I don’t think we need the president to tell us once again, “Don’t boo. Vote!” Even if it is he who is being jeered, I think Obama would say the same thing. “Don’t boo. Vote!”
Your vote is your voice, louder than all the special interest money in the world, and together we can reach a conventional wisdom shattering crescendo, but we have to show up.
“I’m so proud,” Georgia Democratic gubernatorial candidate and State Sen. Jason Carter told a voter registration rally in Atlanta, Monday, “to be on the side that says, ‘If more people vote, we win.'”
Register. Vote. Win. It’s something you can do, without waiting for Washington. Besides, it’s your duty as an American.
It is now becoming apparent that Senator Thad Cochran and his supporters used political savvy to rally some Democratic voters to come out and vote for him, last Tuesday. We like to think our politics are pure, that any movement for a candidate is grassroots, driven by a concerned citizenry wanting to ensure they are represented by someone who will listen to their requests and act, someone who will take care of their needs.
We know the reality is more complex, that the most successful campaigns employ algorithm-driven get-out-the-vote tools and techniques (Obama), that they use reverse psychology to face a beatable candidate (McCaskill), and now, that they use direct appeal through operatives with whom they may have nothing in common to save them from certain defeat (Cochran).
According to Jim Galloway, a political columnist for the Atlanta Journal Constitution:
“Late campaign disclosure documents filed in the race show that Mississippi Conservatives, a political action committee run by the son of that state’s former governor, Haley Barbour, paid tens of thousands of dollars to get-out-the-vote artist Mitzi Bickers, an African-American pastor and former president of the Atlanta school board.”
Because it was a PAC that hired Bickers’ consulting firm, the Bickers Group, there is no direct connection to the Cochran campaign, so if her actions, which are believed to be two robo-calls, are the “irregularities” Cochran’s opponent, Chris McDaniel, was referring to in his defiant, non-concession speech, then he has no case against the six-term incumbent.
What the Barbours did, in support of Cochran, was recognize that Republican idealists would vote for McDaniel, but pragmatists would vote for Cochran, and Haley, Henry, et al., are nothing if not political pragmatists.
That hyper-awareness of the facts on the ground is also something red state Democrats might want to consider in particularly tight races, where they actually stand a chance.

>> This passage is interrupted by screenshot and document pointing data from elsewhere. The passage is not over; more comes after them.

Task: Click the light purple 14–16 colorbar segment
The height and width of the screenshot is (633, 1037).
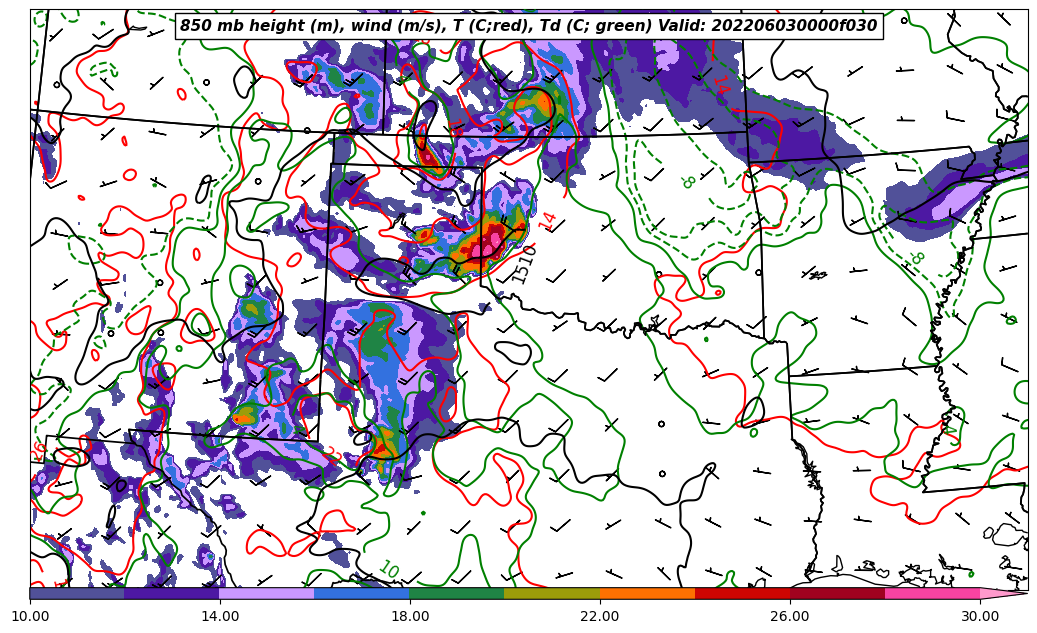Action: tap(267, 593)
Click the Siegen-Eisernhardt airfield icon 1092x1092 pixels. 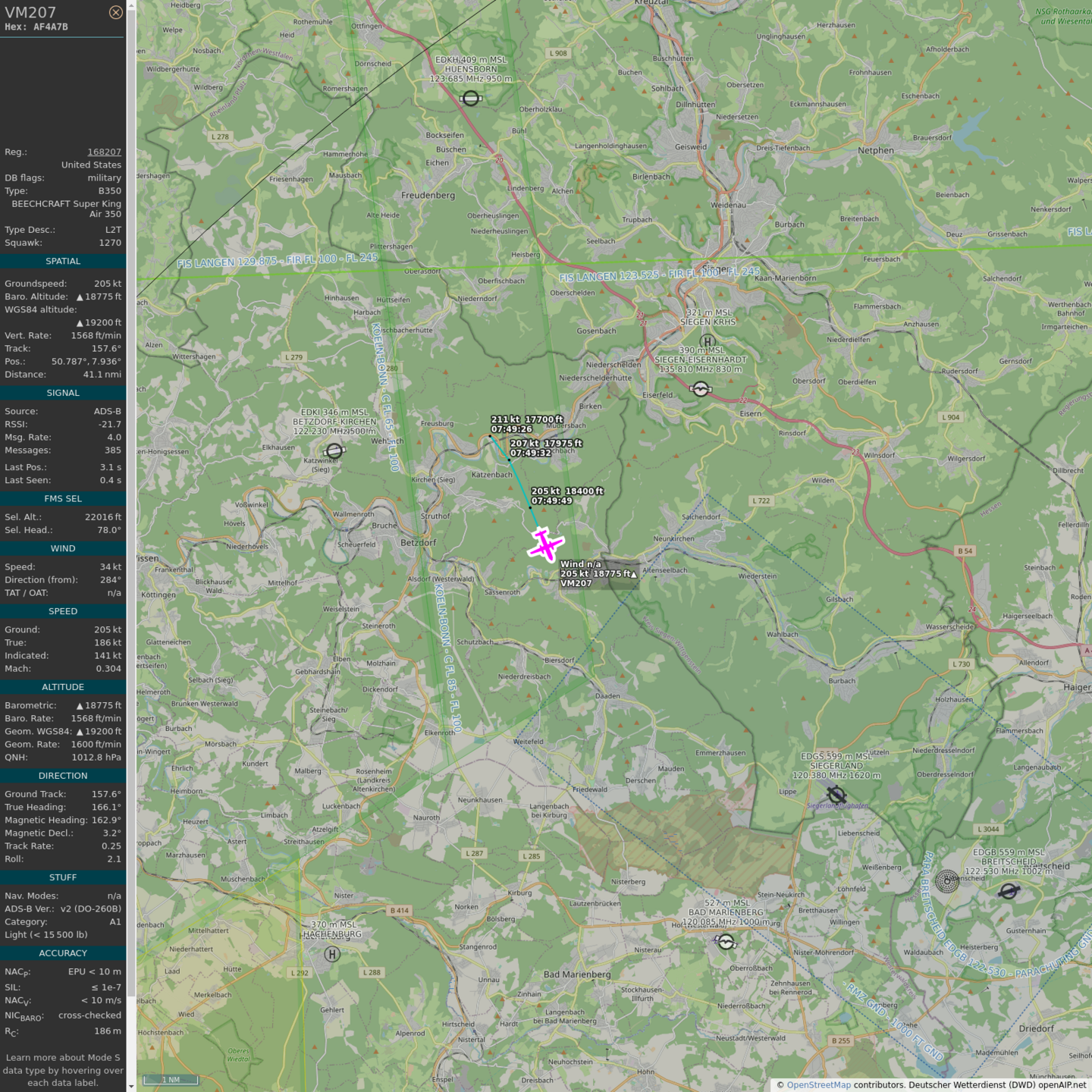701,389
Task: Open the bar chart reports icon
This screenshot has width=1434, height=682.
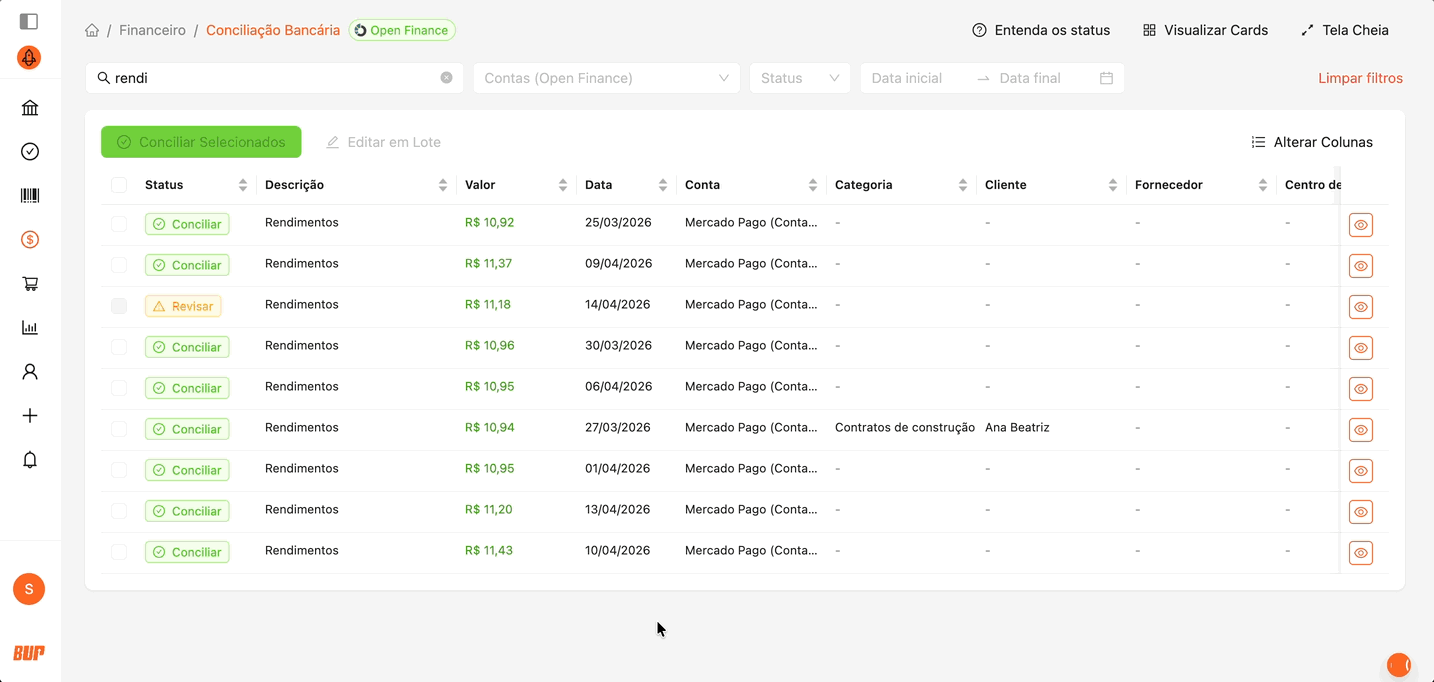Action: point(30,328)
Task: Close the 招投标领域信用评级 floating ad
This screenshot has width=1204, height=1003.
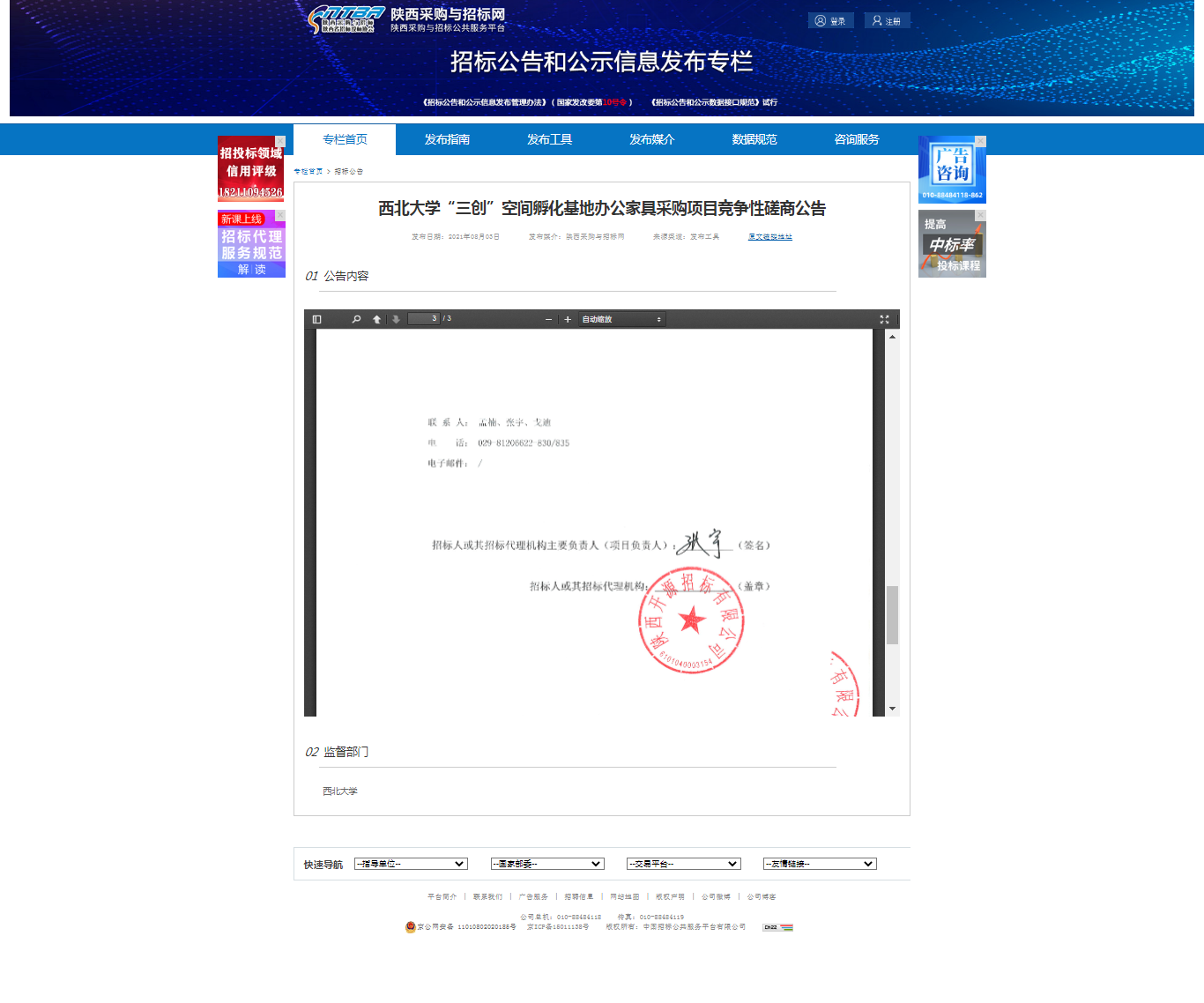Action: click(280, 141)
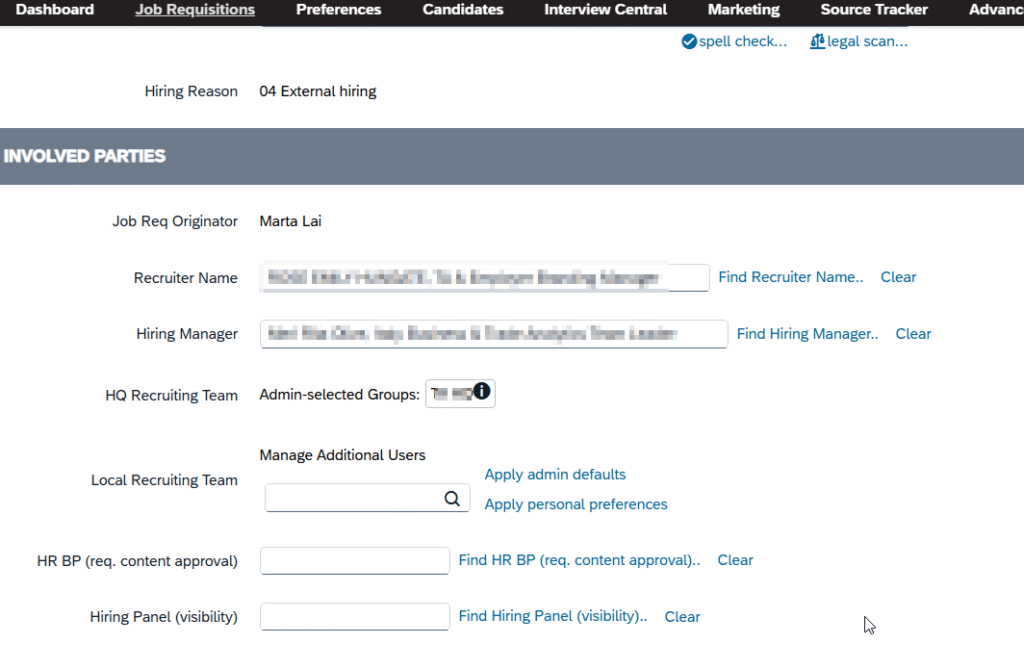Go to Interview Central tab
This screenshot has height=670, width=1024.
605,10
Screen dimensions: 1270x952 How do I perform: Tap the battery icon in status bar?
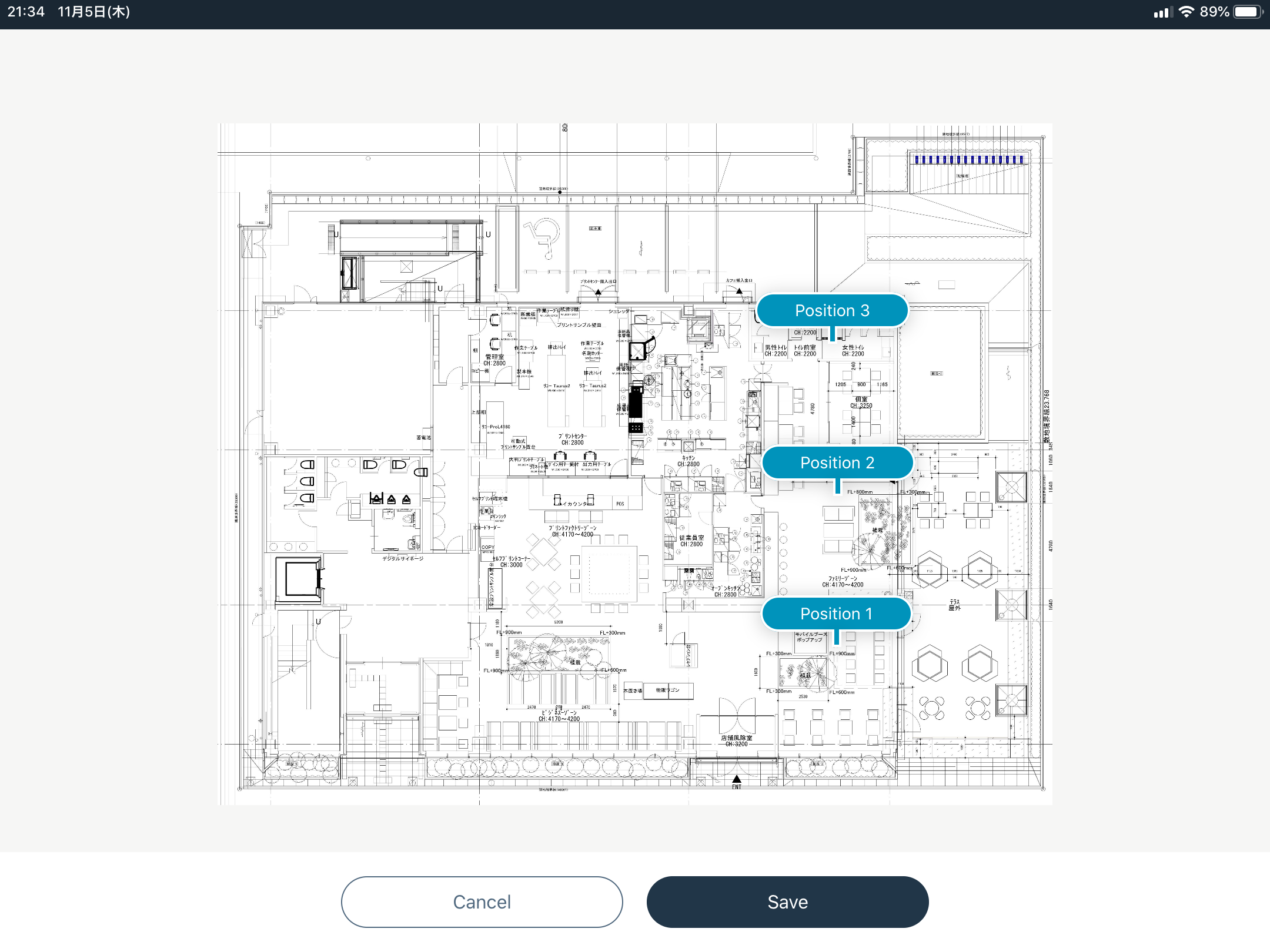(1248, 12)
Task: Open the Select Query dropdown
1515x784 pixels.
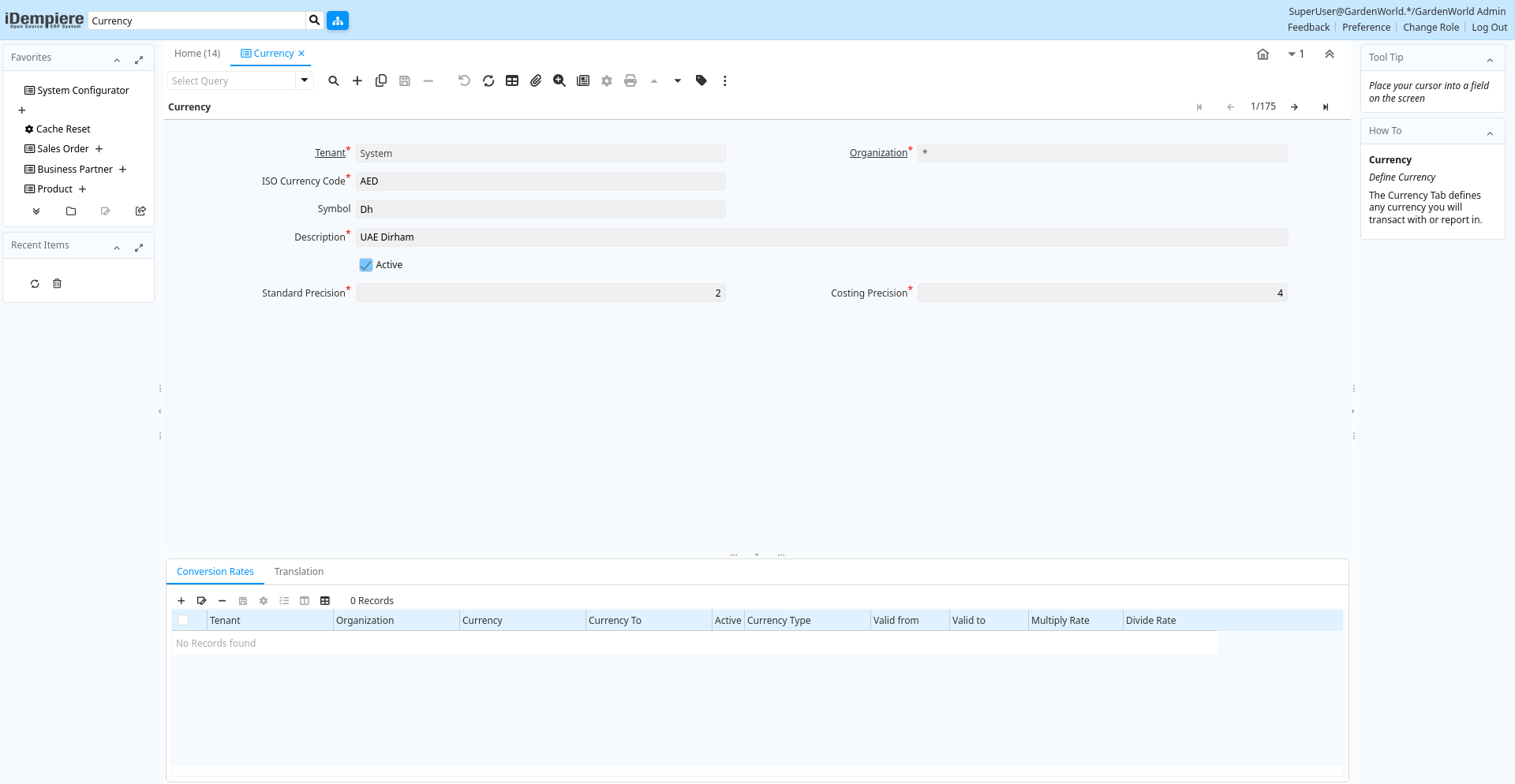Action: click(304, 80)
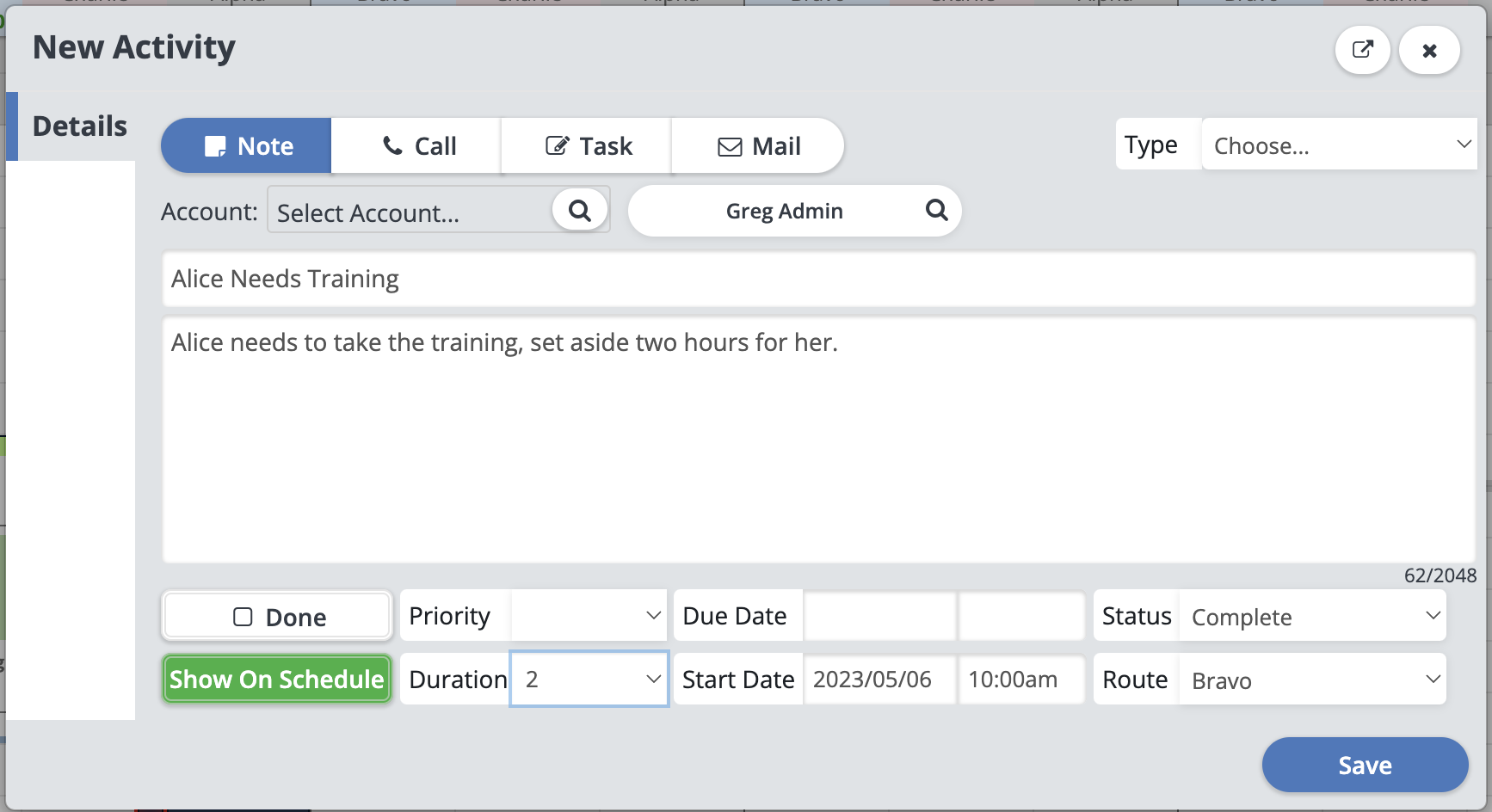Image resolution: width=1492 pixels, height=812 pixels.
Task: Change the Status dropdown from Complete
Action: 1312,617
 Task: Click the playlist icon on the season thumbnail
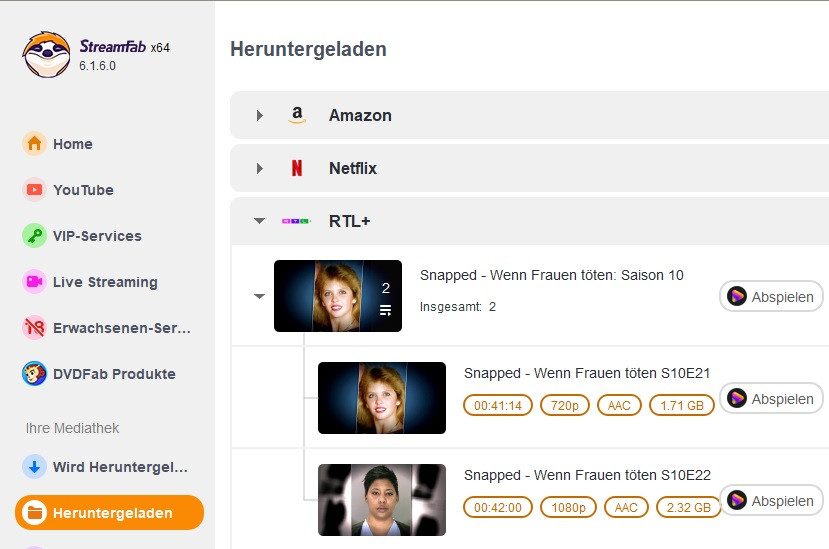(x=385, y=311)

Tacking to the political center might help you get votes from the center, but it will not help with siphoning votes from the right. You may not necessarily want to be their voice, but you probably need their vote. This opens the campaign on three fronts: assure the partisans that you are with them; assure the middle that you are not an extremist, and; inform the right that it’s better for them and their community if they vote for you. Of course getting all your targeted voters to actually vote is the biggest stumbling block, one that researchers say, if successful, would have resulted in a very different political dynamic in red states, and in Washington, DC.
If Republicans and Democrats have no problem reaching across party lines to campaign, perhaps, then, they would be willing to reach across the aisle more in Congress. Thad Cochran is as socially conservative a senator as they come, but if he gives back to the Mississippi Democrats who helped him hold his seat, by helping where the people in the poorest state in the country need it most, then we may have a new recipe for leadership, from a very old politician.